/de-nlp-train-set

Toolset to create a German NLP training set with labels from German wikipedia as a reference for NLP experiments.

Primary LanguageJupyter NotebookBSD 2-Clause "Simplified" LicenseBSD-2-Clause

de-nlp-train-set

This is a toolset to create a German NLP training set with labels from the German wikipedia. The resulting dataset can be downloaded below. It contains 533,842 training samples and 60,000 test samples.

The goal is to supply a big german dataset as a reference for NLP experiments. This way different deep learning networks and techniques like preprocessing can be compared. The program files are jupyter notebooks (including the output) so you can see what happened during execution.

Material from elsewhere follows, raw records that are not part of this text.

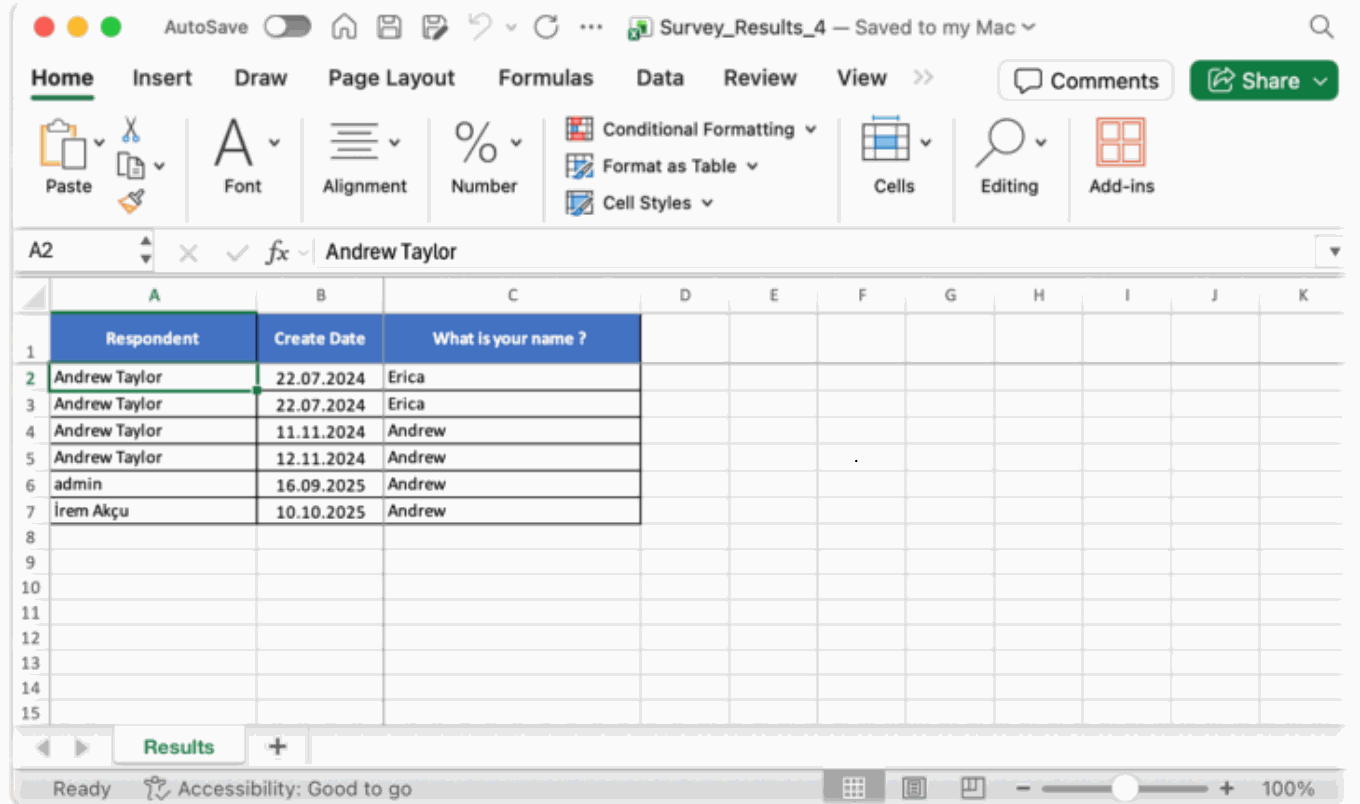Click the Save floppy disk icon

click(x=390, y=27)
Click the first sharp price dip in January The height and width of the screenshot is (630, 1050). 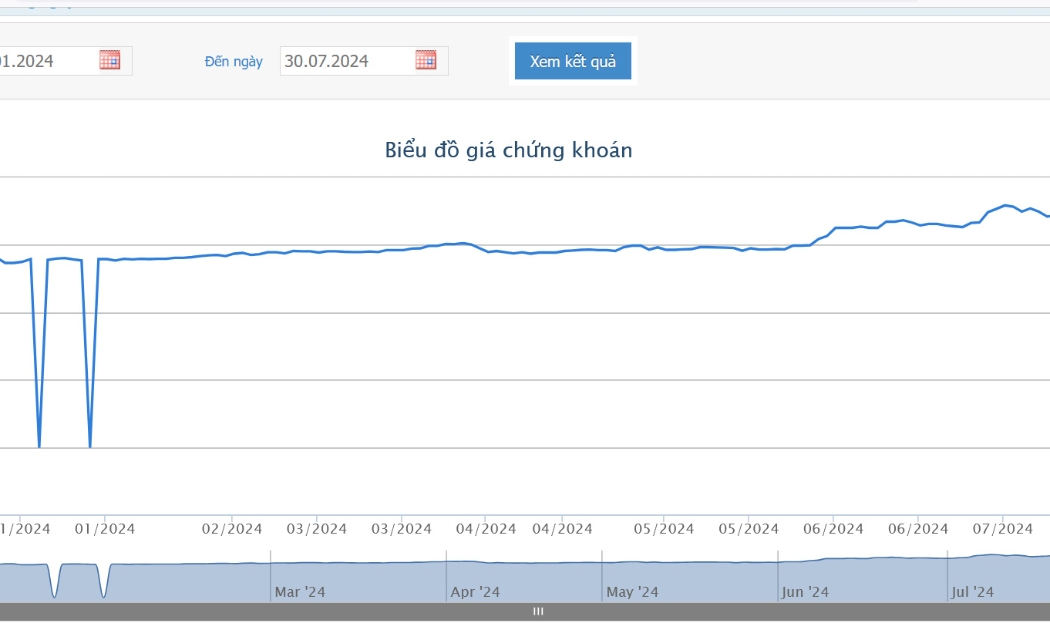coord(40,446)
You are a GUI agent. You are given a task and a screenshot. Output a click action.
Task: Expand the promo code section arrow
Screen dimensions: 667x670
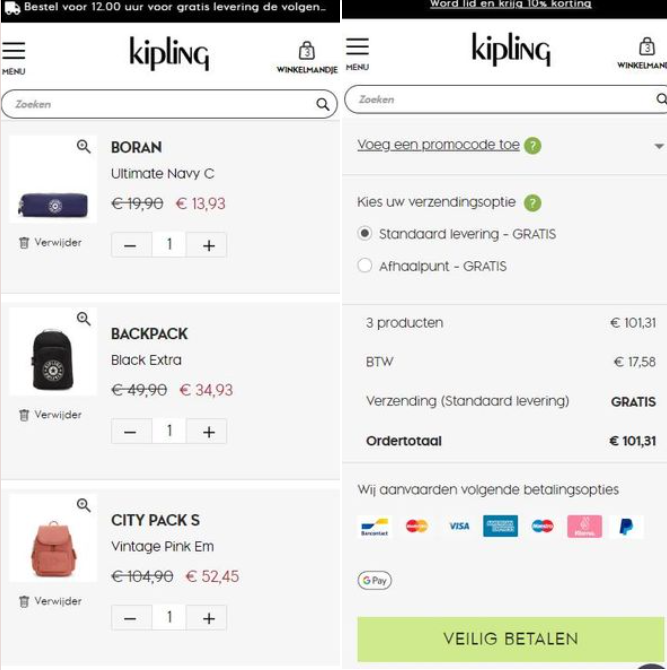click(659, 146)
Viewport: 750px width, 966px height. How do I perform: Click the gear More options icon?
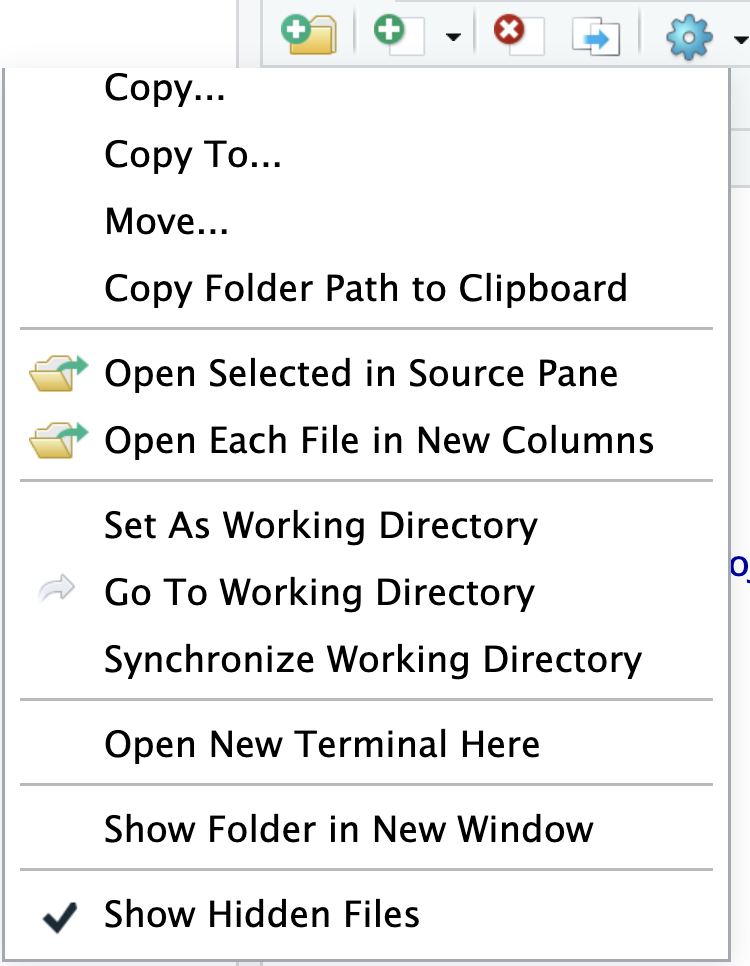click(689, 37)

This is a binary classification task with the following two labels:

  • gesch for "Geschichte" - the german word for history
  • gesell for "Gesellschaft" - the german word for society

The texts belong to exactly one of these categories and have to be classified.

Workflow how this Dataset has been created

The workflow on how this dataset has been created is described in the wiki here: https://eniak.de/it/creating_a_big_german_dataset_as_a_reference_for_nlp_experiments

Download Dataset

The dataset can be downloaded here: https://eniak.de/download/nlp-train-set/text-data.zip

It contains the following 4 directories:

  • gesch_train - with 266,921 training samples for category "gesch"
  • gesell_train - with 266,921 training samples for category "gesell"
  • gesch_test - with 30,000 test samples for category "gesch"
  • gesell_test - with 30,000 test samples for category "gesell"

The filename is the id of the wikipedia article. It can be viewed when you enter https://de.wikipedia.org/wiki?curid=10 and replace the suffix number of the URL with the file name number.